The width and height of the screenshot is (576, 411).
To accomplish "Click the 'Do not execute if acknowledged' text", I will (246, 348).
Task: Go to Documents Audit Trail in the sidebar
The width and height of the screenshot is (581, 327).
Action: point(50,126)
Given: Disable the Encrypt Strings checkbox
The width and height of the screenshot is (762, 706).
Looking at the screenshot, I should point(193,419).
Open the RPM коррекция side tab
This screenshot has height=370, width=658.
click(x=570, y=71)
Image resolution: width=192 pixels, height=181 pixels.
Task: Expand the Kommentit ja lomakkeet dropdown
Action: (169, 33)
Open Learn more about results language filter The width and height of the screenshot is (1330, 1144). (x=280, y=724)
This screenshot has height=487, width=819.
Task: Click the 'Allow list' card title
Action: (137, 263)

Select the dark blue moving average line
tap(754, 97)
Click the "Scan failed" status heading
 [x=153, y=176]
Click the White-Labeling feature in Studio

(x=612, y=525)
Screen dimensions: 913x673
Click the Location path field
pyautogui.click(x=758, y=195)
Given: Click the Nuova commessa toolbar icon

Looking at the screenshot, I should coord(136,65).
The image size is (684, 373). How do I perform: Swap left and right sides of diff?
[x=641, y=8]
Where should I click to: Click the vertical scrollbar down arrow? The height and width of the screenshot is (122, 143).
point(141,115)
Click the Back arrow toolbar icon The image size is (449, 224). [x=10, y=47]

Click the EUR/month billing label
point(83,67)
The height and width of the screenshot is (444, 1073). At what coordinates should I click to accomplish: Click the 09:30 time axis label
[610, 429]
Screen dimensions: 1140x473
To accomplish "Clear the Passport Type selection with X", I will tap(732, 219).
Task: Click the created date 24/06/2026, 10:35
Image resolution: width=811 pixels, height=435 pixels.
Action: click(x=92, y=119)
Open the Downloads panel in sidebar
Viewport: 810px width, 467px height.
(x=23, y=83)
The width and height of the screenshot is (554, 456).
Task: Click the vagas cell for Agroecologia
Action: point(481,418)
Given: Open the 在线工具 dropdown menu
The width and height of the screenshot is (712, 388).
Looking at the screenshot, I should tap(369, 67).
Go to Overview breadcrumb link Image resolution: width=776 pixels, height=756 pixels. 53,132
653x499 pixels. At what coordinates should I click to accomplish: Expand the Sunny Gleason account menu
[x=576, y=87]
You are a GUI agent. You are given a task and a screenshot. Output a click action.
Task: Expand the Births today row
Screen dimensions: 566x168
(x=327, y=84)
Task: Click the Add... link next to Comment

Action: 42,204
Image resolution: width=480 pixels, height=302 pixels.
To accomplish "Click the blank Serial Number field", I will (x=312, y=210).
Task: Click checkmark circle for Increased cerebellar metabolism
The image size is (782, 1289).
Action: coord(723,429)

◆ ◆ ◆ ◆

- _Work to complete_
Only the lines above that hold "will" are wanted. Show every one of them.

- _Response_
To accomplish "Click the 'Do not execute if acknowledged' text", I will (246, 348).
To accomplish "Clear the Passport Type selection with X", I will tap(732, 219).
To accomplish "Click the blank Serial Number field", I will (x=312, y=210).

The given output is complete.